MoDeTrans: A dataset of national significance
The research team didn’t stop at creating a model—they built the very foundation for this technology through MoDeTrans, a curated, high-quality dataset comprising over 2,000 scanned images of authentic Modi manuscripts. These are categorized across three key historical periods:
- Shivakalin (17th century) – the time of Shivaji Maharaj
- Peshwekalin (18th century) – under the Peshwa administration
- Anglakalin (19th century) – during British rule
Each manuscript is accompanied by expert-verified Devanagari transliterations, making this not just a technical resource, but a linguistic heritage archive of enormous scholarly value.
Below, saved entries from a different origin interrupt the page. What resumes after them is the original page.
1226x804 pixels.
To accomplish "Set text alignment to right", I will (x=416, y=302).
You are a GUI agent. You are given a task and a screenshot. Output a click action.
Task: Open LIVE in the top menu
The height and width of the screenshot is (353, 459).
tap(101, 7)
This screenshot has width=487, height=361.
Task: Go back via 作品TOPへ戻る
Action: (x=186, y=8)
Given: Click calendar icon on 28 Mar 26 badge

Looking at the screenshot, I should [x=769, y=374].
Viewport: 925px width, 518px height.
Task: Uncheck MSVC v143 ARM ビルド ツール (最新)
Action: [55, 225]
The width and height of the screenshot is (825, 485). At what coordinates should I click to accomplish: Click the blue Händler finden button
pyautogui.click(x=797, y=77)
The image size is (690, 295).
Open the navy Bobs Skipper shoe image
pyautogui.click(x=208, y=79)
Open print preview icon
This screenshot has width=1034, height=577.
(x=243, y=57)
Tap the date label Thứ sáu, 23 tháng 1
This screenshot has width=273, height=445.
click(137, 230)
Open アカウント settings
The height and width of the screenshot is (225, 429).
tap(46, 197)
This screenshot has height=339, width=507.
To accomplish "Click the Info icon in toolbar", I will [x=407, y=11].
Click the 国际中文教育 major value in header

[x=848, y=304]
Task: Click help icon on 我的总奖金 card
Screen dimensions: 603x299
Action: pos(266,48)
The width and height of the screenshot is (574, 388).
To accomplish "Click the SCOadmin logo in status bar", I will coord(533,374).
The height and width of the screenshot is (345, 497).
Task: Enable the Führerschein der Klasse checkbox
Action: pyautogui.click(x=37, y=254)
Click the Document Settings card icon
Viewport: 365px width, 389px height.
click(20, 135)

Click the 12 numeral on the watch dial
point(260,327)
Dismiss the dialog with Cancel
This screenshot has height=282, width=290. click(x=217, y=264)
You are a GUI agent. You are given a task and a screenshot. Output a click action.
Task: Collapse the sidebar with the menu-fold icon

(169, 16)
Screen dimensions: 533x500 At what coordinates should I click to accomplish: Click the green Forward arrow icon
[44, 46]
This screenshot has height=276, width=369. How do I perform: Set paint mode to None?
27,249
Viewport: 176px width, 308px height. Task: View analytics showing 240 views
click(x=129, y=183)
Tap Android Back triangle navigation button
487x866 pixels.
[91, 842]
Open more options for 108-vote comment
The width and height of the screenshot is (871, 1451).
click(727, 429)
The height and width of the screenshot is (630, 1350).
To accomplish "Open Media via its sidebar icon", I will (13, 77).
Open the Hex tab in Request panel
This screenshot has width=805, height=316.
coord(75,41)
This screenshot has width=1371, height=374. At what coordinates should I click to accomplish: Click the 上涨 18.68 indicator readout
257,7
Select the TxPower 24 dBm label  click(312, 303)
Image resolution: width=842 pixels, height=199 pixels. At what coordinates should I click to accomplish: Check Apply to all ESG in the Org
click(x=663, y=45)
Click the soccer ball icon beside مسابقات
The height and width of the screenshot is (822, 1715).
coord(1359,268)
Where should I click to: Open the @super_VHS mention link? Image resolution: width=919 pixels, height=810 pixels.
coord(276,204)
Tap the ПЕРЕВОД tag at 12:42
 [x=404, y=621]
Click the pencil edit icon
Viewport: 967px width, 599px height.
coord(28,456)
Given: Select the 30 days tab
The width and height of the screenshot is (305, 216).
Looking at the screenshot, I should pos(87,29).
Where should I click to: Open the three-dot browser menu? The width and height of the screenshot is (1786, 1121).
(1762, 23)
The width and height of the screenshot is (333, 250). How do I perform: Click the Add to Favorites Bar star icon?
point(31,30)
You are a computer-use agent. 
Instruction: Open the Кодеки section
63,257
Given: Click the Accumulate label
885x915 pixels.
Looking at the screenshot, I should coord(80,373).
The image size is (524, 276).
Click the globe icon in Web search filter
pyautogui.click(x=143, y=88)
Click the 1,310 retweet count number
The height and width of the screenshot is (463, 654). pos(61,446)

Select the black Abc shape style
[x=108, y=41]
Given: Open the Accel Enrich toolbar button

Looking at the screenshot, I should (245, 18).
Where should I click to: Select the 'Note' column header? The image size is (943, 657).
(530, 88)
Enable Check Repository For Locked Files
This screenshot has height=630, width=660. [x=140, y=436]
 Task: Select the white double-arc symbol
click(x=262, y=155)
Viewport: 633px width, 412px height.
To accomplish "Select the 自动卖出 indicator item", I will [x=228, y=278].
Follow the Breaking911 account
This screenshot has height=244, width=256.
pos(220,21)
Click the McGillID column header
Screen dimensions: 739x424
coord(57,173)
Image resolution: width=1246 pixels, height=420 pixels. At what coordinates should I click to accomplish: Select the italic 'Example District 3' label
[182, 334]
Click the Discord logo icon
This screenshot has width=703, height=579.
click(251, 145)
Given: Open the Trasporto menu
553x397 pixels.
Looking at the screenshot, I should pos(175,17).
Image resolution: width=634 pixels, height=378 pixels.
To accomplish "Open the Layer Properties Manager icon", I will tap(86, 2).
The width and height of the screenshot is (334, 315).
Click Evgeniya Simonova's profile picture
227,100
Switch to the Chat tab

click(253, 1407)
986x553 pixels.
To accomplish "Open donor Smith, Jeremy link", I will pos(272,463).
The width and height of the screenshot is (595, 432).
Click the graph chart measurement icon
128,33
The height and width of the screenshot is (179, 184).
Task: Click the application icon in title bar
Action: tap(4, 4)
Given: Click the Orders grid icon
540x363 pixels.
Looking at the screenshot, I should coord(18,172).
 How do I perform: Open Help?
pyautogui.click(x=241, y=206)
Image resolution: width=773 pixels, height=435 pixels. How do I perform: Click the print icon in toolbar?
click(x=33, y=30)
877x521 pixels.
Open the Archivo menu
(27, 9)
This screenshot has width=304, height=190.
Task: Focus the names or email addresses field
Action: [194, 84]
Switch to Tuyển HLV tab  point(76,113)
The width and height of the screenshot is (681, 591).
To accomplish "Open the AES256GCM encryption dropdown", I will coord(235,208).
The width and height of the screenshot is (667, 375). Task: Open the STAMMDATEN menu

The team’s interdisciplinary effort also included notable contributions from young minds:
Harshal and Tanvi, alumni of COEP Technological University (formerly College of Engineering Pune)
Onkar, an alumnus of Vishwakarma Institute of Information Technology, Pune
Their combined efforts led to the creation of a tool that balances academic rigor with real-world usability—a rare feat in AI development for heritage contexts.
“This project represents what Viksit Bharat truly means,” said Prof. Kamal Kishore Pant, Director of IIT Roorkee. “We are using Artificial Intelligence not to replace humans, but to augment our ability to rediscover, reinterpret, and reimagine our roots. MoScNet gives voice to millions of forgotten documents and makes our timeless knowledge accessible to modern society.”
Indeed, the tool holds immense potential for:
- Land and legal record restoration in rural India
- Digitisation of Ayurvedic and medical treatises
- Academic research in linguistics, history, and literature
- Archival enhancement for museums, libraries, and temple trusts
- Citizen science initiatives in local language heritage
The AI model aligns directly with several flagship Indian missions:
- Digital India – by digitizing millions of manuscripts into machine-readable form
- Bhashini – by enhancing multilingual language accessibility
- BharatGPT – by laying the groundwork for large language models in Indic contexts
- National Language Translation Mission (NLTM) – by preserving and transliterating regional languages
On the global stage, the initiative directly supports UN Sustainable Development Goal (SDG) 11.4: “Strengthen efforts to protect and safeguard the world’s cultural and natural heritage.” As climate change, time, and negligence threaten the survival of ancient documents, such AI frameworks can be adapted globally—from the Sanskrit Grantha script in Tamil Nadu, to the Tibetan manuscripts of Ladakh, and inscriptions in Khmer, Pali, and Thai.
In a remarkable show of open-source ethics and digital nationalism, the entire MoScNet model and MoDeTrans dataset have been made freely available on Hugging Face, encouraging community-driven development and scholarly engagement.
“We wanted to build something that is not locked behind a paywall, or buried under bureaucracy,” said Prof. Mittal. “Our commitment is to ethical AI, and that means empowering anyone—researchers, students, technologists, or even curious citizens—to take this forward.”
Already, institutions in Maharashtra and cultural ministries have expressed interest in deploying the tool for heritage recovery and digitization projects.
The IIT Roorkee team envisions expanding the framework to other endangered Indian scripts—including Sharda (Kashmir), Mahajani (Punjab and Rajasthan), and Grantha (Tamil Nadu). They are also exploring integration with voice-based systems, enabling spoken Devanagari outputs from scanned Modi texts—effectively allowing AI to read aloud the voices of history.
With India’s AI revolution moving rapidly, such tools place cultural context at the heart of innovation—a model the world can learn from.